The recent introduction of synthetic coal products has upset the fragile balance between supply and demand in the U.S. coal market. A recent study by Resource Data International (RDI) on synthetic coal finds that imbalance is being driven by the operation of more than 40 facilities that were rushed into commercial service to meet a July 1, 1998, deadline to qualify for a tax credit. Favorable treatment by the U.S. tax code will encourage synthetic coal producers to continue expanding production levels to as much as 30 million tons per year, significantly influencing utility steam coal markets for the foreseeable future.

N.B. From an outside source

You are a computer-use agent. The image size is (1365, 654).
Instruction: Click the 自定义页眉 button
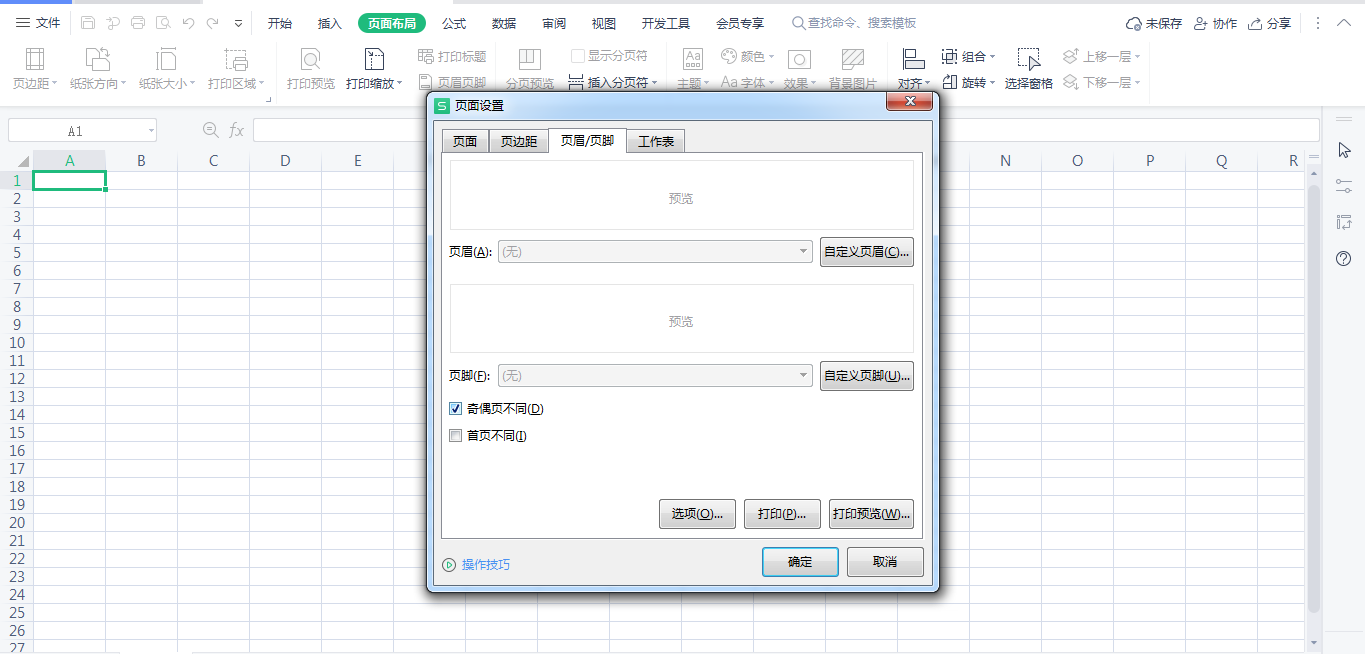coord(866,252)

The amount of the tax credit is based on the Btu content of the final product, less any Btus contained in the binding or agglomerating material. The tax credit amount also is based upon the cost of a barrel of oil and adjusted for inflation each year. The credit currently is worth approximately $25 a ton for synfuel with a heat content of 12,500 Btu per pound.
As development problems have been overcome and volumes increased, many synthetic coal plant developers are exiting the business by selling their ownership interests to entities with large tax liabilities that can use the tax credits. Among the buyers have been several electric utilities including Detroit Edison, Florida Progress, Pacificorp, SCANA, and TECO Energy. The plants have been purchased either by the utility directly or through nonregulated subsidiaries.

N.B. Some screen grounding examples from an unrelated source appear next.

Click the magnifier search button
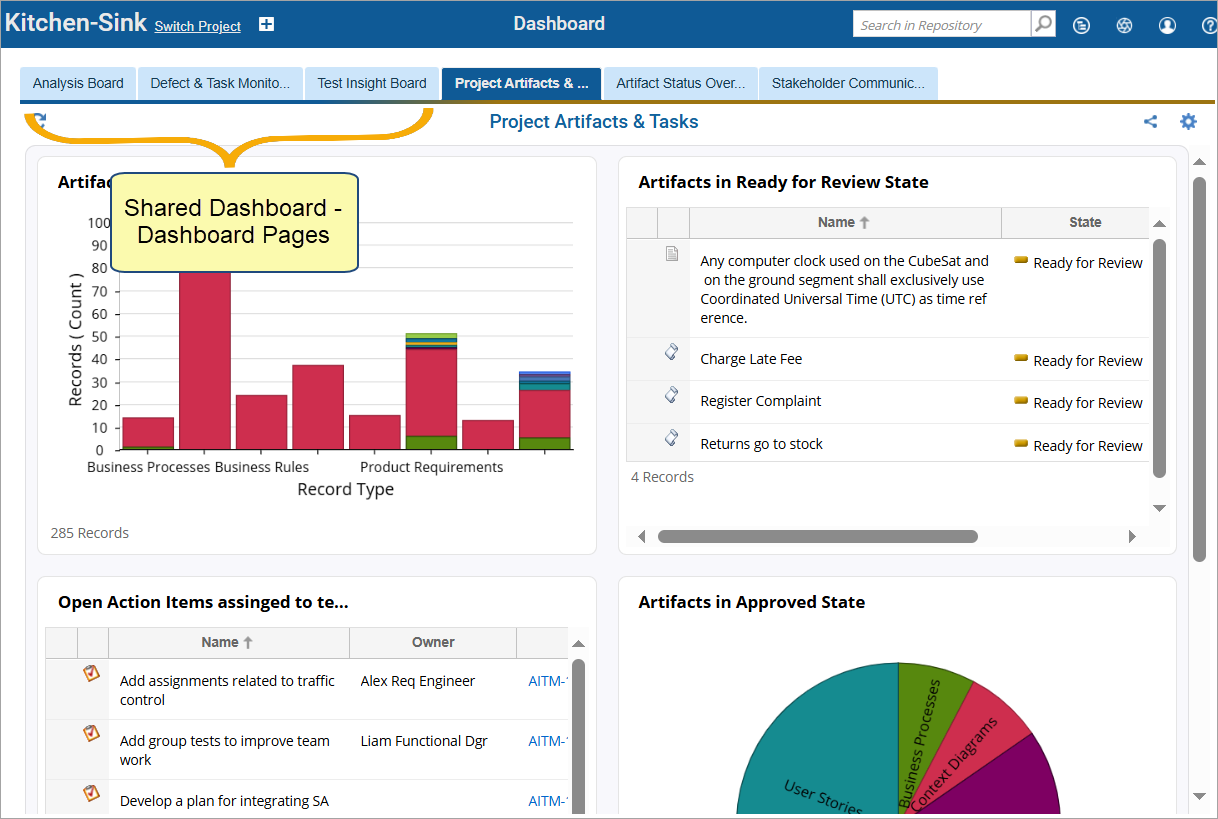Screen dimensions: 1218x819 pyautogui.click(x=1043, y=24)
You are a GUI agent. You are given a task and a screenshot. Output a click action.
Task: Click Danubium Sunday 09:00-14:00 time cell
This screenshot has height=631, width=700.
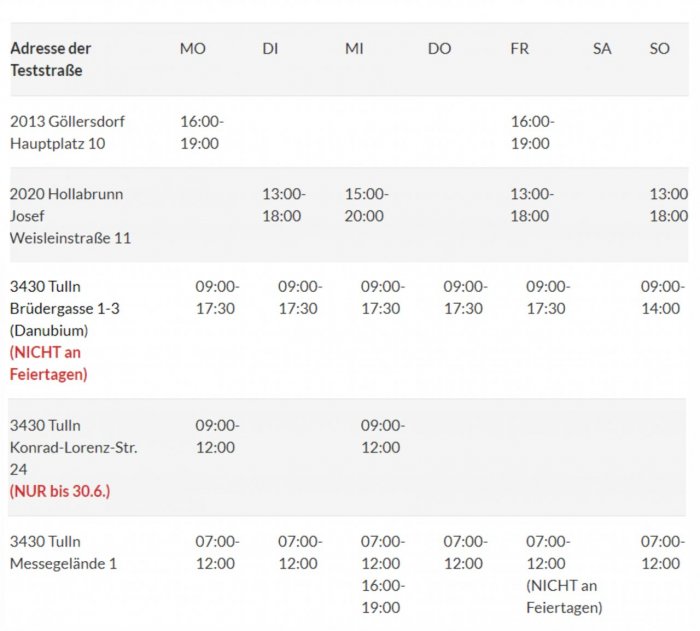(662, 297)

Beyond the developers of synthetic coal plants, another beneficiary of this tax credit are purchasers of traditional coal and purchasers of synthetic coal. Synthetic coal buyers have benefited from the lower prices that synthetic coal operators are passing along to the market to ensure sale of their material. Traditional coal buyers have benefited from the erosion in coal prices as synthetic coal is dumped into the market in varying degrees. By extension, coal from other source regions also is affected.
The results of increasing volumes of synthetic coal are just starting to be felt. Prices of Central Appalachian coal free-on-board barge on the Big Sandy River have fallen by 10 percent in the last 12 months, mostly due to the arrival of numerous synthetic coal plants in the area. The expected advance of low-sulfur Southern Powder River Basin coal into unscrubbed Eastern U.S. markets has slowed as well, which has contributed to depressed prices for that coal.
RDI estimates that synthetic coal production has the potential to exceed 30 million tons per year. With an average tax credit of $25 per ton, that could amount to tax credits totaling $750 million per year. This development will continue to distort regional coal markets for the next eight years, because the tax credit will not expire until Jan. 1, 2008.